By Fred Topel | Image property of 20th Century Fox
Baz Lurman is usually good at playing with archetypes. I mean, you don’t get much more archetypal than Shakespeare, and Moulin Rouge's characters only serve the style of the piece. Alas, he has finally found a genre where archetypes just aren't enough.
Australia follows all the rules of epic movies: country-spanning vistas, tumultuous romance, historical impact. It just has no emotion. The intensity of the action scenes doesn't really bring the one dimensional characters together. Boy, I really never thought I'd be holding up Speed as the high watermark for relationships through circumstances.
I had hope that the film was going to play with things, because when the prim and proper aristocrat gushes to whimsical music, they kind of throw it in her face. That's the only time the film sort of winks at its own indulgence though.
Otherwise, it's happy to revel in the phony antagonism leading to phony attraction. I mean, to pay quaint homage to the genre is expected but at least do it with the same heart and spirit. You don't even buy the hate part because they're already telegraphing the three act journey. Yeah, they're a hot couple but I really don't care when it gets rocky.

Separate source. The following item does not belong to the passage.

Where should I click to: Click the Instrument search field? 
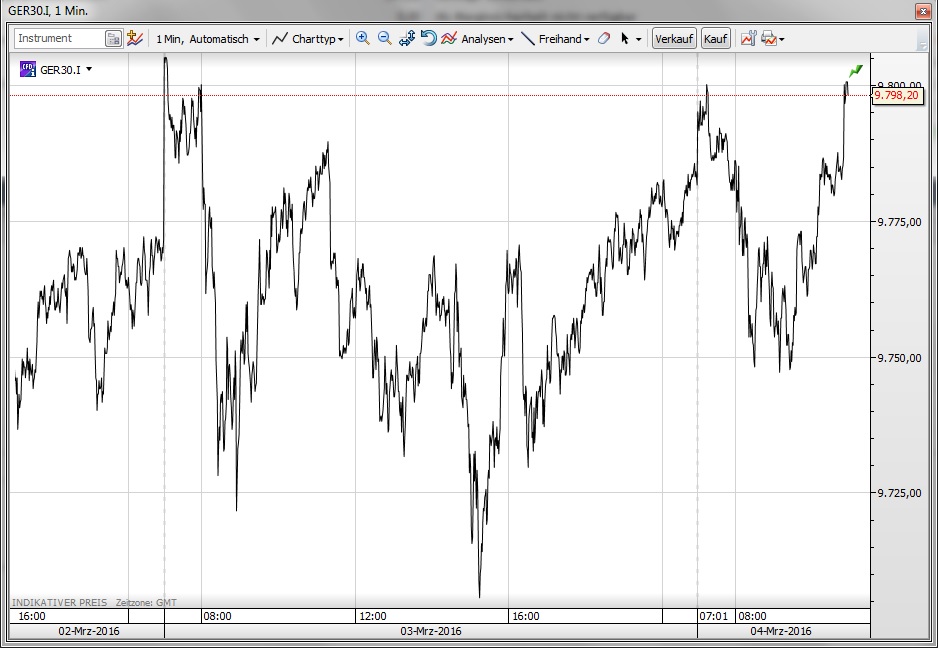click(x=58, y=39)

The politics of cattle barons is really kind of boring. There are some rousing stampede action scenes with a few more nuances brought to life via CGI. Back in the old days, they would have had to really throw a cow off a cliff. Still, it's City Slickers. I mean, come on. The war stuff is totally crammed in because all epics have wars. The story could easily resolve before then.
It definitely feels like the film is long just for the sake of being long. They could easily tell the story in two hours. They just make extra stuff happen to qualify as epic. It's still better than The Assassination of Jesse James because there's stuff to look at, but it also mistakes length for importance.
The villain it really evil for absolutely no other reason but because he wants to be evil. There's no self-justification. He's just like, "This is gonna suck for you but I'm gonna enjoy it."
The film will definitely look way better on Blu Ray than it does in theaters. On screen it looks dry, faded and hazy. On blu Ray you'll see the grains of sand in the epic desert or the lavish colors of the plantation. On screen you can barely see the crust on the hull of a boat.
And I'm sorry, the kid's name is Nallah? That just makes me think of Nala from The Lion King, which is a much more emotional, heartfelt desert epic. And that was constructed by the Disney corporation!